Term of Award

Spring 1999

Degree Name

Master of Science in Nursing

Document Type and Release Option

Thesis (restricted to Georgia Southern)

Committee Chair

Anne Scott Stiles

Committee Member 1

Charlene Hanson

Committee Member 2

June Alberto

Abstract

Caring, health promotion and prevention are fundamental concepts in primary care nursing. The relationship between "feeling cared for" and health-related behavior in adolescents has not been widely studied. Smoking is a preventable but growing problem among U.S. adolescents that threatens their long- and short-term health. Peer pressure and attitude toward smoking have been recognized in the literature as significant predictors of intent to smoke. The purpose of this study was to test whether "feeling cared for" moderated the effect of attitude toward smoking on intent to smoke while controlling for peer pressure.

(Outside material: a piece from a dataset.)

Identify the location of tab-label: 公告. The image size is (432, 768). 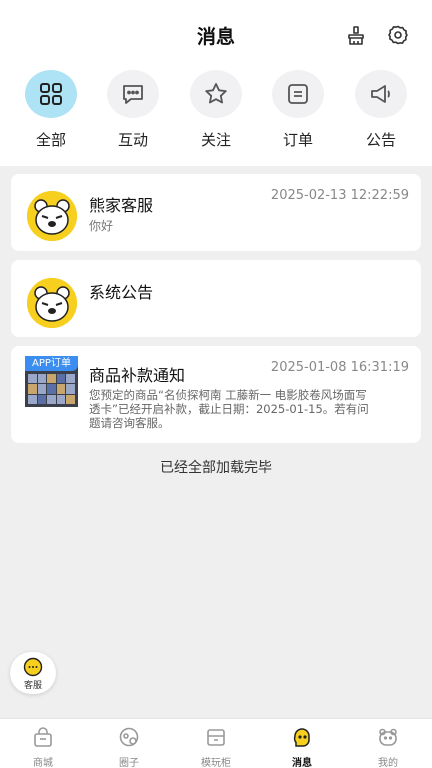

A questionnaire measuring attitude toward smoking, peer pressure, feeling cared for and intent to smoke was developed and administered to a convenience sample of 52 Chatham County seventh-graders. The internal consistency for the 10-item "Feeling Cared For" Instrument was .80 and for the 3-item Attitude Scale, .85. Peer pressure was measured by a single item and intent to smoke was measured by two items which elicited information on respondents' current and past smoking behavior and whether respondents intended to smoke in five years.

The results of the study indicated a strong relationship of peer pressure to intent to smoke (r=.63). After peer pressure was statistically removed from the equation, multiple regression analyses showed that attitude explained 31.81%, feeling cared for explained5.02%, and the interaction of attitude times feeling cared for (the moderator variable) explained only .15 % of intent to smoke. The total model explained 59.6% of intent to smoke. Thus, while feeling cared for can explain a small amount of intent to smoke, it does not moderate attitude. The limitations of this study include a small sample size, a newly developed instrument, and a homogeneous sample. These factors decreased the power and thus the results may demonstrate a Type II error.

Further research using a larger sample size is needed. Nurses may use this information to implement improved ways of conveying caring to patients while promoting health.